### EXCERPT PROVIDED
########
Day 6: Nim Li Punit Ruins and Medicinal Plants  
The Maya Ruins of Nim Li Punit are situated on a beautiful hilltop site near the village of Indian Creek, affording views of Belize, Guatemala, and the Caribbean. Nim Li Punit was inhabited from sometime in the middle Classic Period (AD 400 700) until around 900, and probably supported a population of around 6,000 at its peak.  It is best known for the 26 stone stelae that were found there. Each stelae was carved with hieroglyphics and used to record important information such as alliances, wars and battles, and family trees. One stela depicts a ruler wearing a large headdress. This inspired the name Nim Li Punit, which means big hat in the Kekchi Maya language. Some of the best preserved stelae are set up in the visitor’s center with explanations. Others are still erect in a circular pattern in the Plaza of the Stelae’.

In the afternoon, join a Mayan healer at his farm near Cotton Tree Lodge to learn about traditional bush medicine in Belize.  Traditional medicine and natural healing was once widely practiced throughout the Mayan communities of Belize. Using a combination of medicinal plants and prayer, shamans and healers treated both the physical and spiritual ailments of their communities. In the 20th century, western influences began to discourage the use of traditional medicine and fewer and fewer healers were trained. Today the knowledge is all but lost, however, scientific communities from the western world have shown a new interest in the medicinal properties of tropical plants. Today over 25% of the world’s commercial medicines are produced from compounds found in tropical plants.
########
### DATASET EXCERPTS
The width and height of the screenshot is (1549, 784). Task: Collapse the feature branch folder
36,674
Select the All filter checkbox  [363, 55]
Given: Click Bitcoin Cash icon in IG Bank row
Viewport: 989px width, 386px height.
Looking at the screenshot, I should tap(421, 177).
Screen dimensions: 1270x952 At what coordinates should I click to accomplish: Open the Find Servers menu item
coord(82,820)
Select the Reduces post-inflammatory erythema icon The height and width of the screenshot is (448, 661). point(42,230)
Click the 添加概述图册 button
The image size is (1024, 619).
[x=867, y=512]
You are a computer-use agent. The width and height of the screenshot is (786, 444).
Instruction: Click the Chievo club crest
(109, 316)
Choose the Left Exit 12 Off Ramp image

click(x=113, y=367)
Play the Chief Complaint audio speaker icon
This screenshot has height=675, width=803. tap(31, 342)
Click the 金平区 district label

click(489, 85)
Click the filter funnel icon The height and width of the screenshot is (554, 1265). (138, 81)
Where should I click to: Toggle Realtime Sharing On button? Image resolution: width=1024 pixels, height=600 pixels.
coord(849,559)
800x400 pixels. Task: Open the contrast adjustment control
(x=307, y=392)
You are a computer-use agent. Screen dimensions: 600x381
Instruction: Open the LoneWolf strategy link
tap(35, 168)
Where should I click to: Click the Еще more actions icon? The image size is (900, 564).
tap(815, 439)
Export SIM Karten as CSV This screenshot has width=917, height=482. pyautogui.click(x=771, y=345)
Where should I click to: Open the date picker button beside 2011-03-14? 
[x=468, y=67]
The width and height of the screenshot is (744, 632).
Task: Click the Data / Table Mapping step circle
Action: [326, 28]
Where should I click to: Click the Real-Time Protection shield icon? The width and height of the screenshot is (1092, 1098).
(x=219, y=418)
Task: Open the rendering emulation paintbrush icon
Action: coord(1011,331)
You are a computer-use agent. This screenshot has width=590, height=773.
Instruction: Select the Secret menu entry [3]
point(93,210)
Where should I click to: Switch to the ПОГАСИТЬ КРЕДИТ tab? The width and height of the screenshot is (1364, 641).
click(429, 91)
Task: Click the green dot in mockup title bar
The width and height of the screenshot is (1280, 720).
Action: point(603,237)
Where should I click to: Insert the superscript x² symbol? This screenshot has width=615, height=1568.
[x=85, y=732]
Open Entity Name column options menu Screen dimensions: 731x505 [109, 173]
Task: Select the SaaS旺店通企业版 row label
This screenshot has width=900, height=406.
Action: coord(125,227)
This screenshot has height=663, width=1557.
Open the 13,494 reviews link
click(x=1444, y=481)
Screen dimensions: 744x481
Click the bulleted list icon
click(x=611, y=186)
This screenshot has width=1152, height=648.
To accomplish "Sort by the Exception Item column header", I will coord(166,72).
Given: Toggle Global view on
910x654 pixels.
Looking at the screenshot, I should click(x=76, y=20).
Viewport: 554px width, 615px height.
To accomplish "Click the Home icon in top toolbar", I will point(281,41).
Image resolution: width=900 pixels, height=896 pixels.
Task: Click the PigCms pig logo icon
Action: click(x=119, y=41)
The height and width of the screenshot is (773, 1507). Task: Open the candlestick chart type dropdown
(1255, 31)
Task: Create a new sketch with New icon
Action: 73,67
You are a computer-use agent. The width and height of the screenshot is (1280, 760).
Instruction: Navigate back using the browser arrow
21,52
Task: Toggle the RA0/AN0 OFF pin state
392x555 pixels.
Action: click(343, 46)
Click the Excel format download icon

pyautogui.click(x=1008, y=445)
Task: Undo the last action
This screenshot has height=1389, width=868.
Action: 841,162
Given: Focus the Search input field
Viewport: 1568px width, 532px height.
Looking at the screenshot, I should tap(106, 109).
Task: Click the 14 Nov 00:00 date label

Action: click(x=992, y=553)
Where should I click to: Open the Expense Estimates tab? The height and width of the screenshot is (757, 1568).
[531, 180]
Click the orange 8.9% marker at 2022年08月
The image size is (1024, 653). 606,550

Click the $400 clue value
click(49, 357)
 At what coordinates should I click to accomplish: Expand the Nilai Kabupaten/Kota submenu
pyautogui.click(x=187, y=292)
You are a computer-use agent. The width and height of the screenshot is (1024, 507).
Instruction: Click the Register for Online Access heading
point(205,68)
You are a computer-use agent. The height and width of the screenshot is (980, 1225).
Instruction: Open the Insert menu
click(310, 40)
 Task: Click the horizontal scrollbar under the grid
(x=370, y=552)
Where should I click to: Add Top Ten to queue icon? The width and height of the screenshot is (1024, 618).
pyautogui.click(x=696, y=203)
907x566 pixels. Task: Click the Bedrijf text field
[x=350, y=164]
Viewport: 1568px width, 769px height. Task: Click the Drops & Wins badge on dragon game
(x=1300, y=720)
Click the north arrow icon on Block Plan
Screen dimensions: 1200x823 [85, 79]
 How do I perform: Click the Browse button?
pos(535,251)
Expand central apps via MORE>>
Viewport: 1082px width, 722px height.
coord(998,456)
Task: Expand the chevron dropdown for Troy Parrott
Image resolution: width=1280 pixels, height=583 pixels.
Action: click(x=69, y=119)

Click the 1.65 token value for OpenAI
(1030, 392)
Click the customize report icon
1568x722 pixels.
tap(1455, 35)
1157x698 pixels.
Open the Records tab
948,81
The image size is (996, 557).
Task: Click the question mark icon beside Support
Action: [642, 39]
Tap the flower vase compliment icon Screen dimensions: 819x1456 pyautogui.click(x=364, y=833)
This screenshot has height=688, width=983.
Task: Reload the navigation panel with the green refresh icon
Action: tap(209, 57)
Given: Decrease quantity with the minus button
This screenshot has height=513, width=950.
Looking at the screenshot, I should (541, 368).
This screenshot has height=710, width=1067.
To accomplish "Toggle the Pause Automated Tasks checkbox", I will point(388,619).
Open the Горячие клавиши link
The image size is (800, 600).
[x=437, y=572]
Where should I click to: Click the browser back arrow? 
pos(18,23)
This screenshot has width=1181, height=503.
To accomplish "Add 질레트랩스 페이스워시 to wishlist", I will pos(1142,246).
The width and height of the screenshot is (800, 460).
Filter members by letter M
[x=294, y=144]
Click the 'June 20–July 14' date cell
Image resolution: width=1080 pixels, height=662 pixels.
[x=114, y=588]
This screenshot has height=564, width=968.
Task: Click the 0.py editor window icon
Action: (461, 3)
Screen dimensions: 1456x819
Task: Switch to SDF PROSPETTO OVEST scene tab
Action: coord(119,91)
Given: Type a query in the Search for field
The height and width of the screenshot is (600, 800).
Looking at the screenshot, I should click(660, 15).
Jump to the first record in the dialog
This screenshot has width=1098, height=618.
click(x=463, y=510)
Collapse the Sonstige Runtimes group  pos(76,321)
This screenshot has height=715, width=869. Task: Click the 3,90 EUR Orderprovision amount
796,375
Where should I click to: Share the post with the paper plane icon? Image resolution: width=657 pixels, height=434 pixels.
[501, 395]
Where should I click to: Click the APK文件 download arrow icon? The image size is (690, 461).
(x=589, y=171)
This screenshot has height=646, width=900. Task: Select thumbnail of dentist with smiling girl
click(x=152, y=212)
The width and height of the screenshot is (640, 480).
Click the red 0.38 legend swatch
########
### WORK TO COMPLETE
1. According to the Nim Li Punit excerpt, what does the name Nim Li Punit mean in the Kekchi Maya language?
2. Write out the part of the Nim Li Punit excerpt between "Day 6: Nim Li" and "of the Stelae’.", inclusive.

### SOLUTION LIST
1. It means "big hat."

2.
Day 6: Nim Li Punit Ruins and Medicinal Plants  
The Maya Ruins of Nim Li Punit are situated on a beautiful hilltop site near the village of Indian Creek, affording views of Belize, Guatemala, and the Caribbean. Nim Li Punit was inhabited from sometime in the middle Classic Period (AD 400 700) until around 900, and probably supported a population of around 6,000 at its peak.  It is best known for the 26 stone stelae that were found there. Each stelae was carved with hieroglyphics and used to record important information such as alliances, wars and battles, and family trees. One stela depicts a ruler wearing a large headdress. This inspired the name Nim Li Punit, which means big hat in the Kekchi Maya language. Some of the best preserved stelae are set up in the visitor’s center with explanations. Others are still erect in a circular pattern in the Plaza of the Stelae’.